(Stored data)
------------------------------

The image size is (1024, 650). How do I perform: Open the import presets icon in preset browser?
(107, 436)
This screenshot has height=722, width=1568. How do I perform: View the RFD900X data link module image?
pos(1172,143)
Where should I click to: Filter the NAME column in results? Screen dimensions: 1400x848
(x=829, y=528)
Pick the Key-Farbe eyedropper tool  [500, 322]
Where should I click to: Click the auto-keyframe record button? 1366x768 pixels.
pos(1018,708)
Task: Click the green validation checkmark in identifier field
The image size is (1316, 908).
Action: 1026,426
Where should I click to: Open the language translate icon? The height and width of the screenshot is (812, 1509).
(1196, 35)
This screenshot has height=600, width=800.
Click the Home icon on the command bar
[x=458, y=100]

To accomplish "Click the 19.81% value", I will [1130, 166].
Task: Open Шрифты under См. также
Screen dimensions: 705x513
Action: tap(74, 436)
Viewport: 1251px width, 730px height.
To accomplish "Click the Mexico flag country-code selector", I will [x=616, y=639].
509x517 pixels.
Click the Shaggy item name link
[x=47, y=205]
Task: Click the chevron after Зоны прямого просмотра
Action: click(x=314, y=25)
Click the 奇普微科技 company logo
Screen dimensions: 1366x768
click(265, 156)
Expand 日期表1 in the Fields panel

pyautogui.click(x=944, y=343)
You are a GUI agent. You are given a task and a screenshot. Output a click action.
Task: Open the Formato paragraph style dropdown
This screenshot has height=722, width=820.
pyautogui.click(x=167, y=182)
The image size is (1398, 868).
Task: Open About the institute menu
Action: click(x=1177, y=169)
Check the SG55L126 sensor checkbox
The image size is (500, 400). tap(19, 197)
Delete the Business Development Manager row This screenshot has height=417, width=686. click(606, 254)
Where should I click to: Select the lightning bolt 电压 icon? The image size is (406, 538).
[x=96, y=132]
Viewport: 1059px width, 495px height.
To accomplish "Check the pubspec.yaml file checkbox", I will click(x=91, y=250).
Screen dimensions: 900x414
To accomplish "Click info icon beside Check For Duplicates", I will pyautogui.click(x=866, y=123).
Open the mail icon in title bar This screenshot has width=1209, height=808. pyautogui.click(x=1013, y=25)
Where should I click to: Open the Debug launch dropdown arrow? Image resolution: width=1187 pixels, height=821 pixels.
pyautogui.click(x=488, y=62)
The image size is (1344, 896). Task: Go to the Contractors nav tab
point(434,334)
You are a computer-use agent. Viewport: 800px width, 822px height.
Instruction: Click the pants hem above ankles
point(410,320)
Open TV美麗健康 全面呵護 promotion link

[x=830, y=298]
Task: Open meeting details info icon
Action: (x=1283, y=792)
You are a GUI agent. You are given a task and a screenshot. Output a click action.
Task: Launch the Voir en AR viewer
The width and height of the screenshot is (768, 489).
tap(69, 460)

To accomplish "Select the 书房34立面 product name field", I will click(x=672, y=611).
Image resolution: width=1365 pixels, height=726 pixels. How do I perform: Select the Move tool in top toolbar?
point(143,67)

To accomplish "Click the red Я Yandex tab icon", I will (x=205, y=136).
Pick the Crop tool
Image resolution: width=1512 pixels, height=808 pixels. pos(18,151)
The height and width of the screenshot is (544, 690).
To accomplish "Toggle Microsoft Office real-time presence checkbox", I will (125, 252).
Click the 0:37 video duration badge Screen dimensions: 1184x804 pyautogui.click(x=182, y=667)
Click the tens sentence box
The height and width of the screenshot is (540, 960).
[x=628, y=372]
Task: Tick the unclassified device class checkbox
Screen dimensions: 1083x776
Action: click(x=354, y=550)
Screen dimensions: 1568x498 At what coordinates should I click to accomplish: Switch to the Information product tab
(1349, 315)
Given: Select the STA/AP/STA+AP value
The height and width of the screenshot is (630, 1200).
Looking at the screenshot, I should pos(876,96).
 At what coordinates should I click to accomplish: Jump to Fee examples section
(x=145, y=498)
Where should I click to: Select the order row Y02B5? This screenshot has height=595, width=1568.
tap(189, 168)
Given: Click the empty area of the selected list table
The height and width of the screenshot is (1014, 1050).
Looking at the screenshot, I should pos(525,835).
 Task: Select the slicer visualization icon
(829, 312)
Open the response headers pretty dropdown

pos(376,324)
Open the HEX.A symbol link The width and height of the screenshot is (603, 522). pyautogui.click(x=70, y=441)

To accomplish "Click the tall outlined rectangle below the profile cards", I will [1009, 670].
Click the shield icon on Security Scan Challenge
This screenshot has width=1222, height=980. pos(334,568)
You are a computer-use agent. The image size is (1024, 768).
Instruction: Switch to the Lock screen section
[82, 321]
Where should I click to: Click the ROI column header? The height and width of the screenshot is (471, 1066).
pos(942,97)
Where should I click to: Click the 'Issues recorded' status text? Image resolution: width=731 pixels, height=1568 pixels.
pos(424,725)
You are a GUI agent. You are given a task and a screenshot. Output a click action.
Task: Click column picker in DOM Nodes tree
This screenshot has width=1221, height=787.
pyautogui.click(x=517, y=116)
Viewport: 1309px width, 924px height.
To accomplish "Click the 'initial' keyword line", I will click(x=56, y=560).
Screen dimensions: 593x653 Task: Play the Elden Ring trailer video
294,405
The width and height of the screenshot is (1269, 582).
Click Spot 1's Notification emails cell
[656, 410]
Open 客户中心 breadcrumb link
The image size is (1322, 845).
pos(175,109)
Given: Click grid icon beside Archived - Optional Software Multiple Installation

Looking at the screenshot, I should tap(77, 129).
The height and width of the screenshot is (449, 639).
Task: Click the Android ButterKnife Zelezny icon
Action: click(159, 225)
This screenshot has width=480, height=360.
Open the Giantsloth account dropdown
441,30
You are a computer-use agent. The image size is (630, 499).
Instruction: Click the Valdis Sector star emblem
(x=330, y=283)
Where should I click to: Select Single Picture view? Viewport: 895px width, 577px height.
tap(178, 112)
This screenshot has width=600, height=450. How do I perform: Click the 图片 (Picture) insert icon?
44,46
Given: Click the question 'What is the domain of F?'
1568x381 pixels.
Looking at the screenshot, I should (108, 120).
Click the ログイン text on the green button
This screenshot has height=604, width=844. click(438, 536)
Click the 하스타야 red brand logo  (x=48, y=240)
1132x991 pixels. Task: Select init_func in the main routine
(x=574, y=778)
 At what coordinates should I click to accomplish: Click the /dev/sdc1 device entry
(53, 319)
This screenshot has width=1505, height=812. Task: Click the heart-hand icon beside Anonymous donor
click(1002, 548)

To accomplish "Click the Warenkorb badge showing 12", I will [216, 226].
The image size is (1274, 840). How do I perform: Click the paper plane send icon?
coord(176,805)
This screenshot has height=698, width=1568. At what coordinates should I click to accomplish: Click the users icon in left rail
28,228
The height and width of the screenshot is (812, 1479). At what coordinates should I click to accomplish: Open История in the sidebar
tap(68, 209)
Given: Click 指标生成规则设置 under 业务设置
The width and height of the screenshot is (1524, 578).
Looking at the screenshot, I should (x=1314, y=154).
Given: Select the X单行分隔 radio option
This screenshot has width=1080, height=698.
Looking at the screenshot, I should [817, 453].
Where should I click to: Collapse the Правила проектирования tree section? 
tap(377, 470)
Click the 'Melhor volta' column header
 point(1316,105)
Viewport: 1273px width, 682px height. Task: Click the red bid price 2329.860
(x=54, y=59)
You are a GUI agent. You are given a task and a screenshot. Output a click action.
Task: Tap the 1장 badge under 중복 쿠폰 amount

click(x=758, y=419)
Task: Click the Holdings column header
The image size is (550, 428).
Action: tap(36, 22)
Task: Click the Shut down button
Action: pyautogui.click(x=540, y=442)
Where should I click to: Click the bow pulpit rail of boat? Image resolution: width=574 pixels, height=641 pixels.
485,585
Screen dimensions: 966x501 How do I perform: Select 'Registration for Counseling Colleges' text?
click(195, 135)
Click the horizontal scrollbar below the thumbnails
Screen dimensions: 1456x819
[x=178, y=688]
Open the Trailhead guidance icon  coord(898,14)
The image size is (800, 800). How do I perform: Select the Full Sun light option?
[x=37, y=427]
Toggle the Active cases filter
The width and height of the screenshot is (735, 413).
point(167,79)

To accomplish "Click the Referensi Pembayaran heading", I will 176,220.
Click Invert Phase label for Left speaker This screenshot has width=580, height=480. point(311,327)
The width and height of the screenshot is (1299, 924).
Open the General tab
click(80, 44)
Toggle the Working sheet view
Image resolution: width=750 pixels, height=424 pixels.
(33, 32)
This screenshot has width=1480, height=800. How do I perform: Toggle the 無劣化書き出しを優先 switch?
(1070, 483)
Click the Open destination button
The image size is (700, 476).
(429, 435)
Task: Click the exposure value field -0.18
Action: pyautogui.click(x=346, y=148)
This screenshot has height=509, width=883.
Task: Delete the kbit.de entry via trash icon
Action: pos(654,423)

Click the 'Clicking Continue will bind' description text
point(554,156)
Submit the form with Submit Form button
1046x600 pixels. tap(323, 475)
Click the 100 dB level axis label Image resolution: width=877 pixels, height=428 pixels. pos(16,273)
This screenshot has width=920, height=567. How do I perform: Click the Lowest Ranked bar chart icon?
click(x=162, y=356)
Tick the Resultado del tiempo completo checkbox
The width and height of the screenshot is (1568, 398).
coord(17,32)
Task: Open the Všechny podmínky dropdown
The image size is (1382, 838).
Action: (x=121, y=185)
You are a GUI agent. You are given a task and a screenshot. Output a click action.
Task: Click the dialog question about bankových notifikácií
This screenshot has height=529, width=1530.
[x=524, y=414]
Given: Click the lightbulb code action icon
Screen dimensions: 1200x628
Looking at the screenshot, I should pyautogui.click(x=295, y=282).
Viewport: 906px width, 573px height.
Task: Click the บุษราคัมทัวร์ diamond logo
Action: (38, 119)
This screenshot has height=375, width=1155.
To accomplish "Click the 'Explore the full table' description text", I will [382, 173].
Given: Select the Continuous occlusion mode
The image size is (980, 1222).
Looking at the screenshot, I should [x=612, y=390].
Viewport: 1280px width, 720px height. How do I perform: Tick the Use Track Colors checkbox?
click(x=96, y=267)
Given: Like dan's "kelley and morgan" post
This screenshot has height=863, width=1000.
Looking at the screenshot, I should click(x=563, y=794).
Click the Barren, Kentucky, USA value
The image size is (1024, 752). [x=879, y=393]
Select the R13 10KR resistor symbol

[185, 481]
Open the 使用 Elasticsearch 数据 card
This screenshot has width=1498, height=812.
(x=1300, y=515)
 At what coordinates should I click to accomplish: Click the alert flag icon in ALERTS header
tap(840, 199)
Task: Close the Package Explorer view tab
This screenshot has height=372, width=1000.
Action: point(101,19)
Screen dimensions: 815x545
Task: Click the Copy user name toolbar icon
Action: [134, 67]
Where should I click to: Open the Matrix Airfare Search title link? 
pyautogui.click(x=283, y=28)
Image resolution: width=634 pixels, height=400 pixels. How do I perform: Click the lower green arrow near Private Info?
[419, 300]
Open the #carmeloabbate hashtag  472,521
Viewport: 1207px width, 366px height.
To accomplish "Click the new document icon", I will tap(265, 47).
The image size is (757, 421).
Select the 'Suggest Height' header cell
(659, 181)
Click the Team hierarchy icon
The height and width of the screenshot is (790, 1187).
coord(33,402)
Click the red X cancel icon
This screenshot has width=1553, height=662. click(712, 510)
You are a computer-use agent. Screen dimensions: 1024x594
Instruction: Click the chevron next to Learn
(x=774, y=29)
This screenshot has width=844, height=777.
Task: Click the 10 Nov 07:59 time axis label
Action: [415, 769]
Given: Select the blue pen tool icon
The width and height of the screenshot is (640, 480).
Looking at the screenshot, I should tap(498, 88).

------------------------------

Assignment: Among the lines above, count those containing "table", and give only the number.

Task output: 2